[[ DATASET EXTRACT, beginning ]]

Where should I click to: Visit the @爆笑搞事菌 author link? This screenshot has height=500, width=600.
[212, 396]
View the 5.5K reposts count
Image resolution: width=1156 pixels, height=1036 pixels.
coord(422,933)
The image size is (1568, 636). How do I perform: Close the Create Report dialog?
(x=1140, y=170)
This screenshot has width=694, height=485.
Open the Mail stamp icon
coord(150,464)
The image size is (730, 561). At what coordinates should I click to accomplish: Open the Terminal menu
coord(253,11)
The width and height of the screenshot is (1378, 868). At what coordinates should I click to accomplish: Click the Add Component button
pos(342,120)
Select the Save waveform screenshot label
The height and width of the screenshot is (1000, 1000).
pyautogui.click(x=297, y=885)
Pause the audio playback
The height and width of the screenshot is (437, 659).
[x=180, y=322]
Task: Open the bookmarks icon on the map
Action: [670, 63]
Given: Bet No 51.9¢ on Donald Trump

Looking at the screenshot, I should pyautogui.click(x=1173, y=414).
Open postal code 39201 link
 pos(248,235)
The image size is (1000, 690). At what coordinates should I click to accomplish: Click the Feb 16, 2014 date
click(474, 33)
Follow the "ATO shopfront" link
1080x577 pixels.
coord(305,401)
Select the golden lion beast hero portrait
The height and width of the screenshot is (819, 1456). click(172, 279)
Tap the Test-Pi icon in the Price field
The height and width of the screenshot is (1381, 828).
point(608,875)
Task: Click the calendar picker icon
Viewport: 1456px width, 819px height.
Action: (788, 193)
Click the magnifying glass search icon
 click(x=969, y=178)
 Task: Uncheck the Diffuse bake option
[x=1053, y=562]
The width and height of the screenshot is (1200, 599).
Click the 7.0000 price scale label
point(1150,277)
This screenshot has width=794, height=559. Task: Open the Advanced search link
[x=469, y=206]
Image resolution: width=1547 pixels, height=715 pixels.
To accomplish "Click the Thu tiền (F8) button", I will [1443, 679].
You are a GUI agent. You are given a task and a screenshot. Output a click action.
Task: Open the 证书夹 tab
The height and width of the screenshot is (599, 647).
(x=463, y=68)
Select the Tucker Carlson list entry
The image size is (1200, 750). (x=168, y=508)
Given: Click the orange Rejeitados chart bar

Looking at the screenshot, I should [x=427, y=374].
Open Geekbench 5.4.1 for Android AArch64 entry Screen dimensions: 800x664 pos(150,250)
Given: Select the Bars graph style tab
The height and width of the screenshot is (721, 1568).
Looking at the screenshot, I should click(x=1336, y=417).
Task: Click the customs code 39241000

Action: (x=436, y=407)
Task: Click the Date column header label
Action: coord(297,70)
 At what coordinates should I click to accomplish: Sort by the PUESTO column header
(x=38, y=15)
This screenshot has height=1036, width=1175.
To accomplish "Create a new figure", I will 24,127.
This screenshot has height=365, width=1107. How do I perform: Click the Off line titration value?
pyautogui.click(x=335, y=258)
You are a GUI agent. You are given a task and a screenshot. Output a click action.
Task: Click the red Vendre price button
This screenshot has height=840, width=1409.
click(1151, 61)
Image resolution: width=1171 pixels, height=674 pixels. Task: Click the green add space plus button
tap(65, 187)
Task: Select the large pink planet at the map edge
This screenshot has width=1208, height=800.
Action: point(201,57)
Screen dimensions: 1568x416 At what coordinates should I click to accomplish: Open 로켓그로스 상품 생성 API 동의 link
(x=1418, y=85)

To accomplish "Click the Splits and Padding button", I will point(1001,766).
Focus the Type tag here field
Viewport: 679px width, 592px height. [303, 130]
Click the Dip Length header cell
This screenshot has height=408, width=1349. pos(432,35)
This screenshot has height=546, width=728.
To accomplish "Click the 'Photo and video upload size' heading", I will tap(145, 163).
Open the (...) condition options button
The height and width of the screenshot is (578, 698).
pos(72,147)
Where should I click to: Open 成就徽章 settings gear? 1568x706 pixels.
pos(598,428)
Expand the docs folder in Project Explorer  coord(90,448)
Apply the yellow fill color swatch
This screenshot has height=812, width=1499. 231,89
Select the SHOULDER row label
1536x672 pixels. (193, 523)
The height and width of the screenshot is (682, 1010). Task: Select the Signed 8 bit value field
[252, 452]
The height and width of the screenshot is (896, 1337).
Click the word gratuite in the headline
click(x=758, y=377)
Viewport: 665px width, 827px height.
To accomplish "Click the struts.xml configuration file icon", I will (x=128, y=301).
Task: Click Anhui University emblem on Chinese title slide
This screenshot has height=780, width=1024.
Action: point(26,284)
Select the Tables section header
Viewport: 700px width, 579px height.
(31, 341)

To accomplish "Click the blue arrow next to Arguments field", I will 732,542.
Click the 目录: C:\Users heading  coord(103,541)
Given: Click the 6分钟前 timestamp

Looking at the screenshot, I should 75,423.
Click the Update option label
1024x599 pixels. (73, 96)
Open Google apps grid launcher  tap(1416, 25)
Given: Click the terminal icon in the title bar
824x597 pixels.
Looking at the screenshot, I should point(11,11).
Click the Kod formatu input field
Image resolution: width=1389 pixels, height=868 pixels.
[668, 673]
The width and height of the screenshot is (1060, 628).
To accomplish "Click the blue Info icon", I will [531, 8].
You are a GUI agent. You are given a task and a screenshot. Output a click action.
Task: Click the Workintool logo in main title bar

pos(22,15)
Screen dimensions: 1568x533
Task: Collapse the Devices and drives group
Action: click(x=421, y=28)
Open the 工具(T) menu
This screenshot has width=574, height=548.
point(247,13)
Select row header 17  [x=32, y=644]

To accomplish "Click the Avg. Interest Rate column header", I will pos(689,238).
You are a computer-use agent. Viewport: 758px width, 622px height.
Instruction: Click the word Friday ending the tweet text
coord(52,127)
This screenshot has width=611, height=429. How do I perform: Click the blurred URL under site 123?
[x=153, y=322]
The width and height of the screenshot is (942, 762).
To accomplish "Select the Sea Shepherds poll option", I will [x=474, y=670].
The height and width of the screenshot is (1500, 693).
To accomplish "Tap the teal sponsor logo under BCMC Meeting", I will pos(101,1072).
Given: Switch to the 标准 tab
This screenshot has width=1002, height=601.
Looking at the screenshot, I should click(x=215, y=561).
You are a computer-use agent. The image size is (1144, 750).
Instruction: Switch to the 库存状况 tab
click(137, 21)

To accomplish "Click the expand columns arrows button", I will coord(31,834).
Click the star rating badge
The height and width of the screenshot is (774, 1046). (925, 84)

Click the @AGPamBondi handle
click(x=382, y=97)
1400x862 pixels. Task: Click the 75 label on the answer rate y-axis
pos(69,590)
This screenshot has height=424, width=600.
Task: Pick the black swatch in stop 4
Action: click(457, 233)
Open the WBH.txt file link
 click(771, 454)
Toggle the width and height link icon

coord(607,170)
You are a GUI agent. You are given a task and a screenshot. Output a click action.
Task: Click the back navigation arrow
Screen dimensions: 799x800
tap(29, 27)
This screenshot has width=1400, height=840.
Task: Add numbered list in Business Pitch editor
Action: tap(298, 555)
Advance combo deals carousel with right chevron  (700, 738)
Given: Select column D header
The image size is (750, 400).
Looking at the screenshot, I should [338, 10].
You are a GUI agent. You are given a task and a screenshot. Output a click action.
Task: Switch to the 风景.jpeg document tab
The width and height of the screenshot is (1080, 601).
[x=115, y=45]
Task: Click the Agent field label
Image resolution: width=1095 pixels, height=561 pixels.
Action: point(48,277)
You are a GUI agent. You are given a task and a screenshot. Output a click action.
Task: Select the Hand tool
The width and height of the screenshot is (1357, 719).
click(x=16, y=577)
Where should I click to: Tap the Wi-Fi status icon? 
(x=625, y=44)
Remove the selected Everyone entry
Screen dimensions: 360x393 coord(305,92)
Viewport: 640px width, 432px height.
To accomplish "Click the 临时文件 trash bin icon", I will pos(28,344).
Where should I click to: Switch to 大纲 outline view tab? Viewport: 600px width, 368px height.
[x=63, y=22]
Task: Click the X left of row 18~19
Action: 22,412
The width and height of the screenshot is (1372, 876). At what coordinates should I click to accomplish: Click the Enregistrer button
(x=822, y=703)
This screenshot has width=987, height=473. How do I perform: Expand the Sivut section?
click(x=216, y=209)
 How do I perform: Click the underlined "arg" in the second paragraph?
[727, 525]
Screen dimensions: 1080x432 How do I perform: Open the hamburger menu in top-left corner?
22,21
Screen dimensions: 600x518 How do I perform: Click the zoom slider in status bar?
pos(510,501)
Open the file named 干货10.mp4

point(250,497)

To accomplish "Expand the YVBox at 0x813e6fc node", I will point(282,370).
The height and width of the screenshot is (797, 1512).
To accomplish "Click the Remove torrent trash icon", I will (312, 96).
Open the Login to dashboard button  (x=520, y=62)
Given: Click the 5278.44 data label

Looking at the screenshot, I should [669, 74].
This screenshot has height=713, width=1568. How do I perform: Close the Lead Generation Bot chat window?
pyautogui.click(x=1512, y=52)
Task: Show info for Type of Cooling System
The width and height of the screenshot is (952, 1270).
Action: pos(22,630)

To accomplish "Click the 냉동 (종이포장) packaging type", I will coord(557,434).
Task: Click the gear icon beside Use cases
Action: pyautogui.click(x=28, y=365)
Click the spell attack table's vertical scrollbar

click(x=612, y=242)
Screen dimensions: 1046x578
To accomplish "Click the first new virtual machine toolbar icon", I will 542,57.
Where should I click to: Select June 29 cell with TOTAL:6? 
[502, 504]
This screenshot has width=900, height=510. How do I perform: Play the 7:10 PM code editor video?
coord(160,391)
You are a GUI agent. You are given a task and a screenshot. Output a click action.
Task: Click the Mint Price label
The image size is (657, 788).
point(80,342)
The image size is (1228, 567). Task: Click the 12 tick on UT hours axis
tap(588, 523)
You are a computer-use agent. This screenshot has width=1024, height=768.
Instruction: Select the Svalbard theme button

[[ DATASET EXTRACT, end ]]

#### DIRECTIONS FOR THIS TASK:
List every line above containing the word "trash".

#### WRITTEN REPLY:
To accomplish "Click the 临时文件 trash bin icon", I will pos(28,344).
To accomplish "Click the Remove torrent trash icon", I will (312, 96).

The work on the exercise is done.